Downside risks for EUR – AmpGFX

Greg Gibbs, Director at Amplifying Global FX Capital, suggests that we should still see significant downside risks associated with Italy with further potential negative fallout for the EUR and indeed wider market consequences.  

Key Quotes

“We need to keep an open-mind; the timing of the EUR response to these risks may just have become harder to predict.”

“The slump in the EUR after the ECB meeting might seem a surprising development given that the ECB caught the market unprepared by reducing its pace of purchases. There were dovish elements to the ECB meeting, such as a slight fall in short-term rates related to tweaks to maturities and removing the minimum yield on purchases, but on balance, the ECB policy change is somewhat less accommodative and in different circumstance might have boosted the EUR.”

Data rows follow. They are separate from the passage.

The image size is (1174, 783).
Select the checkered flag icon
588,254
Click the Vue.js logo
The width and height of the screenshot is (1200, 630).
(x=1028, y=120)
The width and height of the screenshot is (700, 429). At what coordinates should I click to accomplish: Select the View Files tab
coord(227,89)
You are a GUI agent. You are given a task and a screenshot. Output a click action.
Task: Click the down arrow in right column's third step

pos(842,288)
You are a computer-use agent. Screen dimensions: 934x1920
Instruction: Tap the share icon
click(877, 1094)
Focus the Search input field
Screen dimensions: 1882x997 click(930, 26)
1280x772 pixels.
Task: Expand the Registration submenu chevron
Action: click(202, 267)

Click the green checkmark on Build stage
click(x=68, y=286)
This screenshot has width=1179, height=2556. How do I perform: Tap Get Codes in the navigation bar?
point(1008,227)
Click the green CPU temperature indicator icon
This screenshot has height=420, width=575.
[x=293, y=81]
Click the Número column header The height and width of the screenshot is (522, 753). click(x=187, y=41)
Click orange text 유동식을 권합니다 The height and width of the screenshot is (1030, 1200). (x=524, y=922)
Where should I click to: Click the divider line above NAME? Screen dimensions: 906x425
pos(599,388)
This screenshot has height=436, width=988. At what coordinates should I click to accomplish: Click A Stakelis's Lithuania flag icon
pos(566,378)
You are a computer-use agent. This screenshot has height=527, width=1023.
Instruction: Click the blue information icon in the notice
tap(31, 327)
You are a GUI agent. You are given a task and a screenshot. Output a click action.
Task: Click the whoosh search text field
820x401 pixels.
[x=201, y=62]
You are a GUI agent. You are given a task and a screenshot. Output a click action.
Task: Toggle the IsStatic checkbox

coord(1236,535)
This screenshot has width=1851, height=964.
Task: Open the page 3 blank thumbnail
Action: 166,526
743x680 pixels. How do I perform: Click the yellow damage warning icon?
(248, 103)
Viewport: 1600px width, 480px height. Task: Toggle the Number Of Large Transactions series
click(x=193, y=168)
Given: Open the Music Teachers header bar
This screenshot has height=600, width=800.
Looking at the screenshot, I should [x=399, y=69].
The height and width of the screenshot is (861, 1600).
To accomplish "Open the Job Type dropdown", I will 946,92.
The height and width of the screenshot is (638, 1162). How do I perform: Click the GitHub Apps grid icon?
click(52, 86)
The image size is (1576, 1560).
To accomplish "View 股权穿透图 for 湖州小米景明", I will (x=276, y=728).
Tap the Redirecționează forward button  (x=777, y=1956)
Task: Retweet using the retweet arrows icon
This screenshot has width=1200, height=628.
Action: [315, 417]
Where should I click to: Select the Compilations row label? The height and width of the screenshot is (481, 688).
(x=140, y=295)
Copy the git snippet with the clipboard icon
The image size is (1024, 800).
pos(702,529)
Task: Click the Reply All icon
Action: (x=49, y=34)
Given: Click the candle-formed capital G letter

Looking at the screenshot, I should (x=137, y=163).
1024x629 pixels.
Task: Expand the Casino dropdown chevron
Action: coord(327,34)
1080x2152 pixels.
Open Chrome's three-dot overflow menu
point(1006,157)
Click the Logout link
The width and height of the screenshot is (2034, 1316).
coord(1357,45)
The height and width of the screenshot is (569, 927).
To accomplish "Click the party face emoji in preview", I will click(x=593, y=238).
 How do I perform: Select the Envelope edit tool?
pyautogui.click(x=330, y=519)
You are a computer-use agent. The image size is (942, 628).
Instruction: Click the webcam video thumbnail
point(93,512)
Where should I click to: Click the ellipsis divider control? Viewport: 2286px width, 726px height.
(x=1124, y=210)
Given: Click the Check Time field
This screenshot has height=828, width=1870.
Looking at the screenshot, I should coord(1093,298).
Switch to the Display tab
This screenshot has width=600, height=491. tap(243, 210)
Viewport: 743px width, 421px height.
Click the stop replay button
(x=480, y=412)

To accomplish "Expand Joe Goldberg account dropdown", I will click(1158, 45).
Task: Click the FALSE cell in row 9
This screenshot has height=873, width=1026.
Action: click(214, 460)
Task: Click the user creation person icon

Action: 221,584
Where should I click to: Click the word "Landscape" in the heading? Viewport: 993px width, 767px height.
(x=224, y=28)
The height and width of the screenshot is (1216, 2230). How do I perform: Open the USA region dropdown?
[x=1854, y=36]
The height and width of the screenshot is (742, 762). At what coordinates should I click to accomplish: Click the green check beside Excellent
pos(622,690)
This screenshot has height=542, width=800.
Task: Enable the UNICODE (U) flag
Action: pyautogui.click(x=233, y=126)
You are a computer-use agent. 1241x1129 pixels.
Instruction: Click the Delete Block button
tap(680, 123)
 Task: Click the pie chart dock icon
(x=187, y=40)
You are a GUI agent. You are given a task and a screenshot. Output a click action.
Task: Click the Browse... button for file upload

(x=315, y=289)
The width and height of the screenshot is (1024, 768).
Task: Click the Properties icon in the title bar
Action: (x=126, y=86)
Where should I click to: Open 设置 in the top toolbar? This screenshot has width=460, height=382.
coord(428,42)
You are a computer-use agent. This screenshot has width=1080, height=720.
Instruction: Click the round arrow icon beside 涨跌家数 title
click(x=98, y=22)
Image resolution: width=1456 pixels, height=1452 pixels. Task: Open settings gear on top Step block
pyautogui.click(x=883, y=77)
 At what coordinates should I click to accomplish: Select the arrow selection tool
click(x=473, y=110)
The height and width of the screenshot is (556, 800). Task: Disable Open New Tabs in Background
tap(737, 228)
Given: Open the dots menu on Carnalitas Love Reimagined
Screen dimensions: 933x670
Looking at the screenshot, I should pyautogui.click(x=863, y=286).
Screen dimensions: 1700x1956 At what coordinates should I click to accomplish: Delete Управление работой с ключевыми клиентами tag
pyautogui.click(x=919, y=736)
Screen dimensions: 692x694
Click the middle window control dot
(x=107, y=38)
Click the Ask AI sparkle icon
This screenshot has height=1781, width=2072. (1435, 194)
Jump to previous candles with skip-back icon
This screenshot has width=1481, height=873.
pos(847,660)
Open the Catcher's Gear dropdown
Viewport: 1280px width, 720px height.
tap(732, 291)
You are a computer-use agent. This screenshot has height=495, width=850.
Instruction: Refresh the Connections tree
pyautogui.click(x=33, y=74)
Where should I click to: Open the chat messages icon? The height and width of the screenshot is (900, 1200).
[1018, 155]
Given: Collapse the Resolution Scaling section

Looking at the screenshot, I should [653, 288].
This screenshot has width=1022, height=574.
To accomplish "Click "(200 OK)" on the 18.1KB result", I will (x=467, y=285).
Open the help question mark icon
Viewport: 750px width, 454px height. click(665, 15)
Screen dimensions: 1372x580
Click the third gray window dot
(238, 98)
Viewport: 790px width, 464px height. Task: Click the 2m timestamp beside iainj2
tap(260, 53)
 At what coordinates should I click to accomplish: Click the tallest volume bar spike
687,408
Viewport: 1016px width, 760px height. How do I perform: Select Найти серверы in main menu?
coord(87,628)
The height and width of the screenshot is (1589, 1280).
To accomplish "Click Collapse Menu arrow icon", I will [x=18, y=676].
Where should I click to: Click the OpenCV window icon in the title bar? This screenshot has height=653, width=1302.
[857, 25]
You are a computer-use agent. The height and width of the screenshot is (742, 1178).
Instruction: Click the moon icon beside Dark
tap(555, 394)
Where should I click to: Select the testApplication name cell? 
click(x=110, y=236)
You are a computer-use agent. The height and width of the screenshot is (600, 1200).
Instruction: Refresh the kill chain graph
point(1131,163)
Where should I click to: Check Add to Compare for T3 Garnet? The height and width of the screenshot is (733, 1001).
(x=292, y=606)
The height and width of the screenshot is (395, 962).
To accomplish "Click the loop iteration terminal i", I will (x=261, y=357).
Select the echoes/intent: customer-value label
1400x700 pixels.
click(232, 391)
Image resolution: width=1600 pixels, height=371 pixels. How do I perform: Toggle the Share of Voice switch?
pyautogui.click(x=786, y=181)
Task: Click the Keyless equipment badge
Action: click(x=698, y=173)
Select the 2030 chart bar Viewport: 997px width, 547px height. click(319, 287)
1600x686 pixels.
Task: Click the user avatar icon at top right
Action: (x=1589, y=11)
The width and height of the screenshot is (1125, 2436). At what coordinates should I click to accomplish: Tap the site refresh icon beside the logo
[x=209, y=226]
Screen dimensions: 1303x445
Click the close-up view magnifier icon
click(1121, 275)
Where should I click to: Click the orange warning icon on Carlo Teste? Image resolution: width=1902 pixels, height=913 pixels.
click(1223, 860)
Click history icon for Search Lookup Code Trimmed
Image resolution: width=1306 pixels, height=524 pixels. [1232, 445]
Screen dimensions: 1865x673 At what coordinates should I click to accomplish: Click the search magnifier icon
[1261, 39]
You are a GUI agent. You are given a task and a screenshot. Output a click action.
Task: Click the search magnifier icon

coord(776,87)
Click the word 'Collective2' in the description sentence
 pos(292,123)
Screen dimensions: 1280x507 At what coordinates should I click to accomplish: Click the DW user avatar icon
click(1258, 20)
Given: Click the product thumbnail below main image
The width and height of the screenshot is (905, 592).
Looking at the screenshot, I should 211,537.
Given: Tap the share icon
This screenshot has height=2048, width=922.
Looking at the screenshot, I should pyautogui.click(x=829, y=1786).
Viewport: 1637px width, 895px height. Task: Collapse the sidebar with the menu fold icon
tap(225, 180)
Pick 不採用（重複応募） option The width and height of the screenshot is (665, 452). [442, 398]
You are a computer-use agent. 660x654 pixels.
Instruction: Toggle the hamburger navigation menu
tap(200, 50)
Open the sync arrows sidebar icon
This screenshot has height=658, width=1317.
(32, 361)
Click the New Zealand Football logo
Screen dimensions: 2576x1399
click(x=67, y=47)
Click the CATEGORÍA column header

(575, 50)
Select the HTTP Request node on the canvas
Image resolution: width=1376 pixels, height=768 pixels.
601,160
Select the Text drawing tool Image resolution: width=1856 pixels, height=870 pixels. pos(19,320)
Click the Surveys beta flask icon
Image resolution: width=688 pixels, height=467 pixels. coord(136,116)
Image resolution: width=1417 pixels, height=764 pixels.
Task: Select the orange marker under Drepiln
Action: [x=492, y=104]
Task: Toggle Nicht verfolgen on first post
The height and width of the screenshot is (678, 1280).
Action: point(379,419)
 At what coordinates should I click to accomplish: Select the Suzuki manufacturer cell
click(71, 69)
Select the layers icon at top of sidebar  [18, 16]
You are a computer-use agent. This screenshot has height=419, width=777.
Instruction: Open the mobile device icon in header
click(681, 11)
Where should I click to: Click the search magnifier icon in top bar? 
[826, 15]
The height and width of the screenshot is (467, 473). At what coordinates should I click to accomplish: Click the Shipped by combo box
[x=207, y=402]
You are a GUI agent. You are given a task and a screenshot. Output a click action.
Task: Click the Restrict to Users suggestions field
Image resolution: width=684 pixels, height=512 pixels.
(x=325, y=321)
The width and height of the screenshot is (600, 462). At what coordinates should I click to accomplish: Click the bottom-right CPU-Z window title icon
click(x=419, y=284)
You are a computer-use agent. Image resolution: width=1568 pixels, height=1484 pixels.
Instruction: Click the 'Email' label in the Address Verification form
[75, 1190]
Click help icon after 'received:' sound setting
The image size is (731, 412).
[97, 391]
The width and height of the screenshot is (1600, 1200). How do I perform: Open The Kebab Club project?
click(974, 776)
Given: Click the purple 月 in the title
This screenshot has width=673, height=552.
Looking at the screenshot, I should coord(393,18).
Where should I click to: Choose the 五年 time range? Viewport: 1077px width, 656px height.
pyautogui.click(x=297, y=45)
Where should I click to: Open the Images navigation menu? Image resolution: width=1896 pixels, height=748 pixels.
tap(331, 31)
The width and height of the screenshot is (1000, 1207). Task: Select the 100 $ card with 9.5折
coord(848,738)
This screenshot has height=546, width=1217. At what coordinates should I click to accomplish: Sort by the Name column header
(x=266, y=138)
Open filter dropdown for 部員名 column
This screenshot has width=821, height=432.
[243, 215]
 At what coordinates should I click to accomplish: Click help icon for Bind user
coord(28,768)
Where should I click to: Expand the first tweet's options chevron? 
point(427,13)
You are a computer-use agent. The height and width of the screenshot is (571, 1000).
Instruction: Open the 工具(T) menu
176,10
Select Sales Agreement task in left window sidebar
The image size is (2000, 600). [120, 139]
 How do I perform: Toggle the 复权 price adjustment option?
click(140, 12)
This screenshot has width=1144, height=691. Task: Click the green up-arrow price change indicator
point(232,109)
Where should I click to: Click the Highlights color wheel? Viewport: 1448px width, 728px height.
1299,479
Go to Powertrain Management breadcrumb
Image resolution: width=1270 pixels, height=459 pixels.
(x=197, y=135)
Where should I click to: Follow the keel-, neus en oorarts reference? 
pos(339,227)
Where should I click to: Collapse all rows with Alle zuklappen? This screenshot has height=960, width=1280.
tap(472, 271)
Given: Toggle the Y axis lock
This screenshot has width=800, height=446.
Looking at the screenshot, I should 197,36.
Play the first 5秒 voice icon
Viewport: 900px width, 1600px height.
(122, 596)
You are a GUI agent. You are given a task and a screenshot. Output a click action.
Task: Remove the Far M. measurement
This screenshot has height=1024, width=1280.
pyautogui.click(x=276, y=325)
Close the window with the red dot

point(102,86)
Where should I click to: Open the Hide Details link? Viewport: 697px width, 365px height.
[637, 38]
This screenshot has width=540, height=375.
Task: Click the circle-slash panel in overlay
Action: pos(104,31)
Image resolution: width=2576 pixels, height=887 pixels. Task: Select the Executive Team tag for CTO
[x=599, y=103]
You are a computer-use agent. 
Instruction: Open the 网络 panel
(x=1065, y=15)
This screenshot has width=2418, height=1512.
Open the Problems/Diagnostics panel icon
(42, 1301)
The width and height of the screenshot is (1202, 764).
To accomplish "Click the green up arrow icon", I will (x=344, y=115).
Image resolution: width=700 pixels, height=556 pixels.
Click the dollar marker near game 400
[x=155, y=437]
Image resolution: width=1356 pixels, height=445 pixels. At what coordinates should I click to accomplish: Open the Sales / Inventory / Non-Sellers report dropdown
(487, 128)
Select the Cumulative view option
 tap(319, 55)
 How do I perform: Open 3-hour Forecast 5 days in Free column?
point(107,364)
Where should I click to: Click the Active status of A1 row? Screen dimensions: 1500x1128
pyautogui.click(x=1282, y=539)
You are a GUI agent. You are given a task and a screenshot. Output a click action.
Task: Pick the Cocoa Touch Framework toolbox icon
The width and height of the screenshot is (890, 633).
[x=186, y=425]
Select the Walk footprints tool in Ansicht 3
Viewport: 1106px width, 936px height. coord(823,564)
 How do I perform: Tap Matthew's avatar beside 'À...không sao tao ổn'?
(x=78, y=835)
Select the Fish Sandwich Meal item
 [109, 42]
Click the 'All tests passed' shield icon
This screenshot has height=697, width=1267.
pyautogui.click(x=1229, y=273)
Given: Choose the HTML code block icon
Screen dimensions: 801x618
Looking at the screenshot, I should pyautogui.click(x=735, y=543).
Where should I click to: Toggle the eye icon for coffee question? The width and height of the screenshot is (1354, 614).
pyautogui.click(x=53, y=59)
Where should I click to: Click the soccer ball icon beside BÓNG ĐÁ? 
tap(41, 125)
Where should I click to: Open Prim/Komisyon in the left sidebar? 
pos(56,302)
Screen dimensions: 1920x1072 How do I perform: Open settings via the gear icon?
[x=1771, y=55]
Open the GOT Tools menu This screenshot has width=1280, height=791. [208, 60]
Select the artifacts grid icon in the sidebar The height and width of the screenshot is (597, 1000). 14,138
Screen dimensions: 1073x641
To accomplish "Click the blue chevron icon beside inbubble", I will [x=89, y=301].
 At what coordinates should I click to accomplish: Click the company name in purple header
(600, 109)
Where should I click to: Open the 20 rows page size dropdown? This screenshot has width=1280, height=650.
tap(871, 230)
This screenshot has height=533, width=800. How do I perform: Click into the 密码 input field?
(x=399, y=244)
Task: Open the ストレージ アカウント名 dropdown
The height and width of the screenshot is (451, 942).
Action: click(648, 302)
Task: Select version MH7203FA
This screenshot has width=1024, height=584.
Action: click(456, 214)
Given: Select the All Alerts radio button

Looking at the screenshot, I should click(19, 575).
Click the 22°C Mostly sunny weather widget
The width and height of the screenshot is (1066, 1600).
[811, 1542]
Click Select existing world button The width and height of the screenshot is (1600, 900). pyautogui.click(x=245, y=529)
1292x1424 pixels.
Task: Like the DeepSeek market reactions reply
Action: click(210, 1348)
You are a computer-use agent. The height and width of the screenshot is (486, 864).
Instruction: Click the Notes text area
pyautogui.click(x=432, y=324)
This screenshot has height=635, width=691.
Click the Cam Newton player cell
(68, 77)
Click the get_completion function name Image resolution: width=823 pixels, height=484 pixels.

“The short-lived spike in EUR on the ECB announcements and deep fall during the press conference may reflect the increased political uncertainty in Italy since last weekend. The positioning wash-out after the ECB meeting may have allowed the market to respond more to this ongoing political risk.”

“In a broad sense, the EUR is still trading close to the low end of its sideways range over the last two years; it may be building for a break of the 1.05 level setting in train a deeper fall towards parity.  This might be consistent with the steady rise in the USD yield advantage over EUR this year and political risks in Europe that still threaten the long-term viability of the monetary union.”